Turns out they don’t have a Google+ Page. Seriously? Man, get with it Twitter. Compare this to StumbleUpon.
They’ve got the business specific information as well as the Google+ integration with the Recent posts unit. Why? They’ve got a Google+ entry in their Social Media Presence on Freebase.
How about Foursquare?
Oy! Not so good. They’ve got their Google+ account in Freebase.
Now, the interplay between a standard entry and a business entry on Freebase can be strange and some entities don’t even need this dual set-up, which makes understanding how to enter it all really complex. So, it’s not just you who thinks updating Freebase is hard. But … it’s totally worth it.

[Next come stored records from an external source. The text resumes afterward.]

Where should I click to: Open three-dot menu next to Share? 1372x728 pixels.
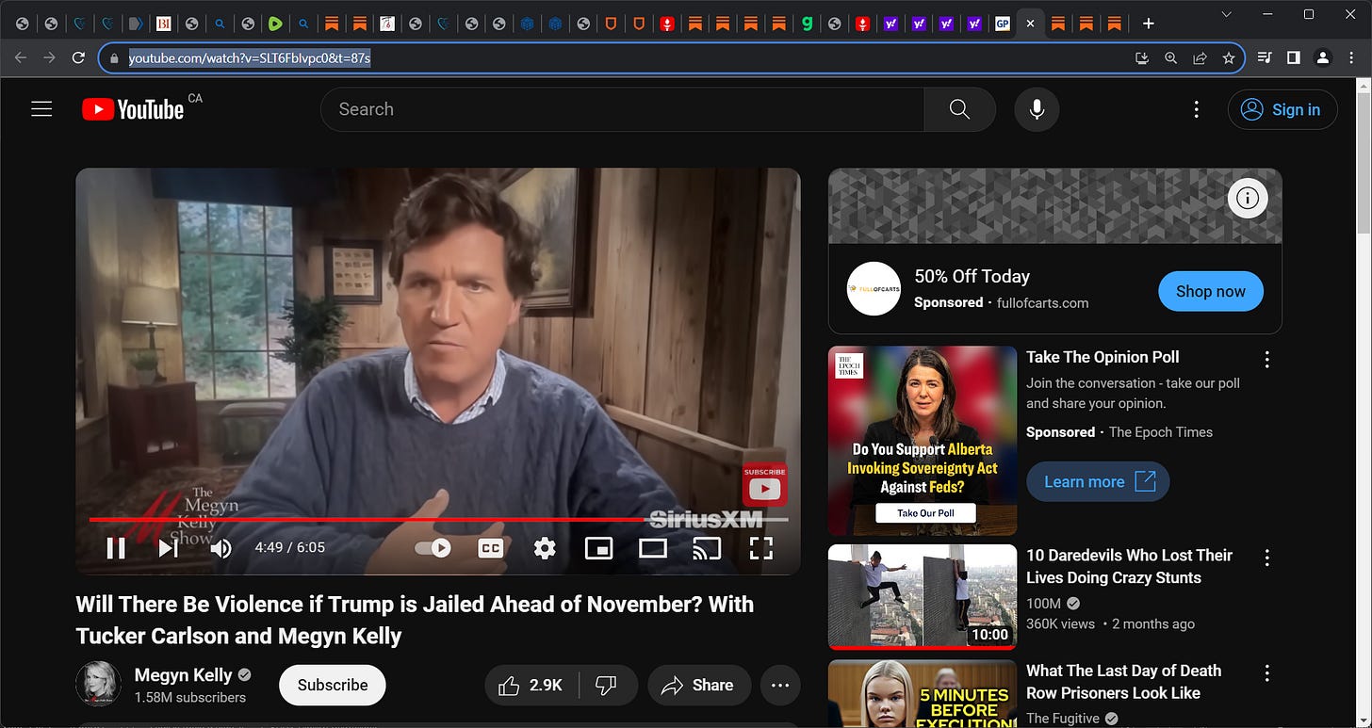click(x=780, y=686)

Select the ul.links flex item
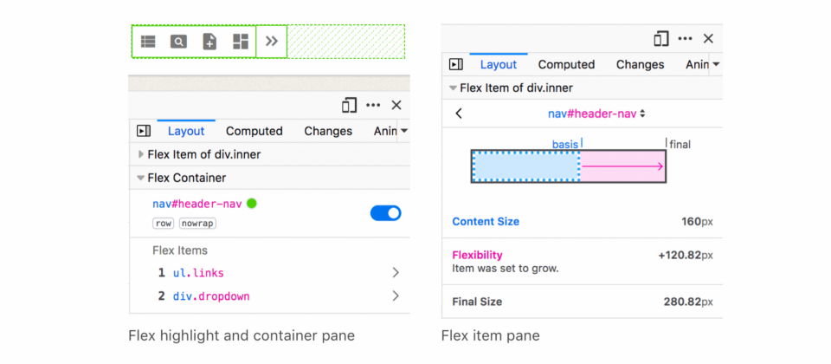coord(269,273)
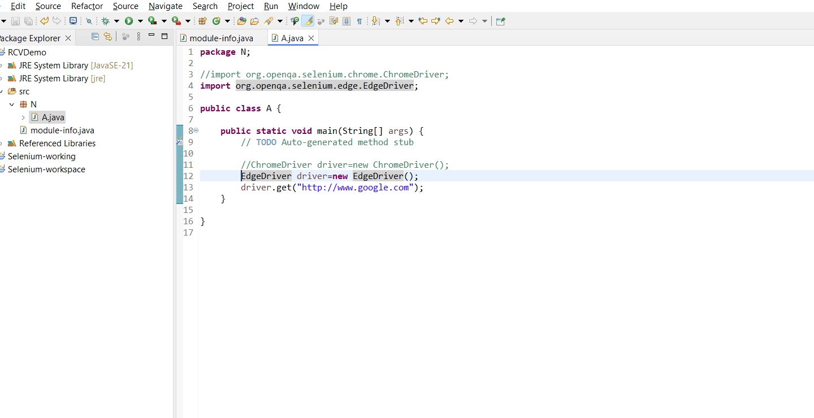Select the Selenium-working project

[x=42, y=156]
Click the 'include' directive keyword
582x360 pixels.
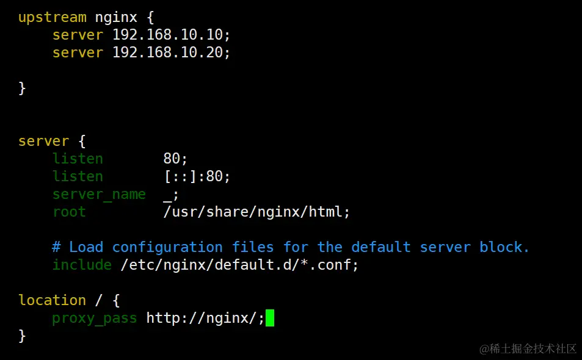82,265
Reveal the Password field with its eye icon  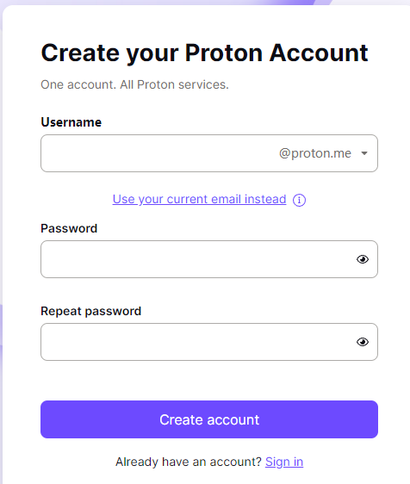[x=363, y=259]
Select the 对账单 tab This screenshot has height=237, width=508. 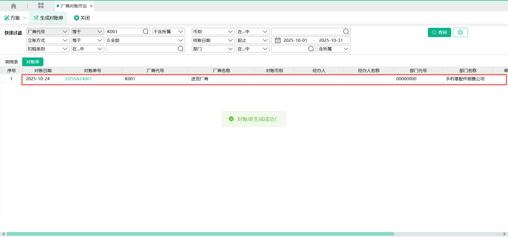point(33,62)
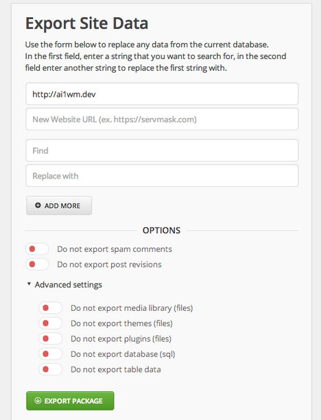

Because Freebase really is where the Knowledge Graph flows as I’ve just shown. For just one more example, look at the Knowledge Card for Garret Dillahunt and then look at the data in his Freebase entry. Match the elements that show up in the Knowledge Card. Convinced?
You might ask why Google links to Wikipedia in the Knowledge Cards and not Freebase? Have you looked at Freebase!? It’s not a destination site anyone on the Google search team would wish on a user. That and Wikipedia has a solid brand that likely resonates with a majority of users.
Knowledge Graph Optimization is just getting started but here are the real things (pun intended) you can do to start meeting this new world head on.
Use Entities (aka Nouns) In Your Writing
Make it easy for users and search engines to know what you’re talking about by using the actual names of the entities in your writing.
Get Connected and Link Out To Relevant Sites
Stop hoarding link juice and link out to relevant sites so that the entity information can begin to flow between sites.
Use Structured Data To Increase Entity Detection
Make it easier for search engines to detect, extract and connect entities to the Knowledge Graph by using various forms of structured data.
Go A Step Further and Use the sameAs Property
When appropriate use the sameAs property to reference the exact Freebase or Wikipedia entry for that entity. Think of it as an entity canonical.
Claim and Optimize Your Google+ Presence
There’s no doubt that Google+ sits in the middle of a lot of the knowledge graph, particularly about places. So claim and optimize your presence, which also extends to getting reviews.
Get Exposure on Wikipedia
Put on some music and slug it out with Wikepedians who seem straight from Monty Python’s Argument sketch and edit your profile and add some appropriate references.
Edit and Update Your Freebase Entry
Update your Freebase entry and make it as complete as possible. I hope to have a more instructive post on editing Freebase some time in the near future.
Knowledge Graph Optimization (KGO) is about making it easy to connect to as many relevant entities as possible so that search engines better understand your site on a ‘thing’ level and can pass important meta information between connected entities.